### [Texto citado]

----

A romantização da vida

 por Marcel Albuquerque

Desde novinho, você aprende que a vida é dividida em etapas. Tudo tem a sua hora, incluindo a felicidade. Estamos sempre em construção, é verdade, mas sempre achei muito estranho esse papo de preparação. Já reparou que a escola é um passo para o vestibular, que por sua vez é para a universidade, que é um passo para a vida profissional? E o mais curioso é que até na sua carreira, quando você supostamente passaria a ser algo – escritor, advogado ou faxineiro – você adia, escreve sua história com uma dificuldade enorme de sair da introdução. Afinal, você está ocupado demais pagando as prestações do carro e da casa para ser logo quem você quer ser. O que você deseja é aproveitar a vida quando estiver velhinho, já aposentado, vivendo num chalé no interior, recebendo seus familiares no fim de semana pra comer bolo de fubá – sem muito açúcar, o corre-corre te trouxe diabetes. É por isso que você engole sapos no escritório e faz vista grossa para os mendigos na rua – você tem o SEU script, os outros não te interessam. Esse individualismo, essa falta de identificação com o outro se deve muito a rigidez dos nossos sonhos. Parece que estamos presos a uma estrutura de roteiro que já é antiquada.
O pior de tudo é que a vida é romantizada – ou romanceada, sei lá – com atores muito distintos para os mesmos personagens. Estimular uma garota da Rocinha, com todas as dificuldades que seus pais têm, a ter um iPhone, assim como tem uma patricinha de São Conrado – tão perto e tão longe -, é o mesmo que colocar o Serjão Loroza pra interpretar a Sininho do Peter Pan. Não cabe – literalmente, neste caso.

----

### [Exercícios]
a) Segundo o texto sobre a romantização da vida, a escola é um passo para quê?
b) Troque "iPhone" por "tablet" no trecho do texto sobre a romantização da vida que vai de "O pior de tudo" até "literalmente, neste caso.", reproduzindo todo esse trecho.

### [Seção de dados]
----

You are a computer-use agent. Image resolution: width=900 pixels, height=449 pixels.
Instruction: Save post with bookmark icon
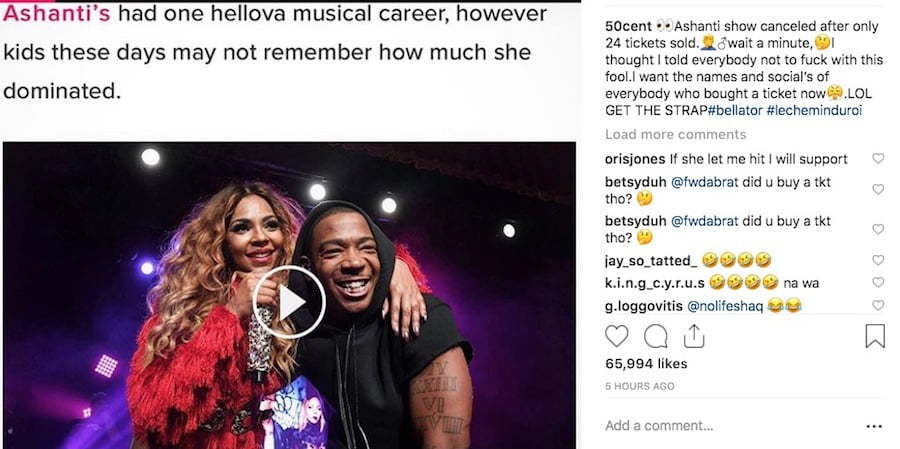[875, 336]
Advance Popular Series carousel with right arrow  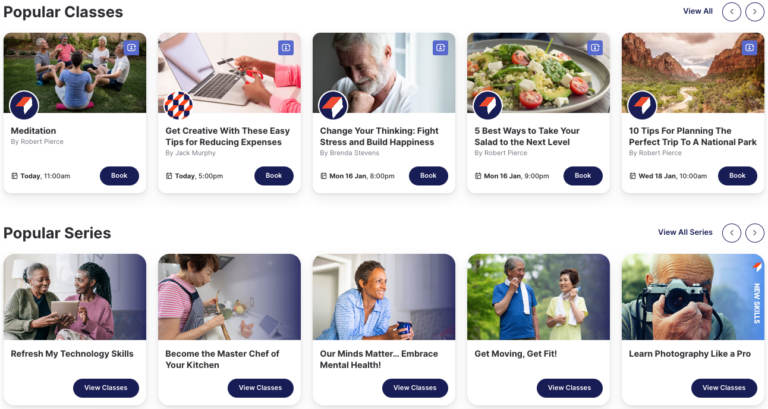pyautogui.click(x=755, y=233)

----

### [Gabarito]
a) Para o vestibular.

b)
O pior de tudo é que a vida é romantizada – ou romanceada, sei lá – com atores muito distintos para os mesmos personagens. Estimular uma garota da Rocinha, com todas as dificuldades que seus pais têm, a ter um tablet, assim como tem uma patricinha de São Conrado – tão perto e tão longe -, é o mesmo que colocar o Serjão Loroza pra interpretar a Sininho do Peter Pan. Não cabe – literalmente, neste caso.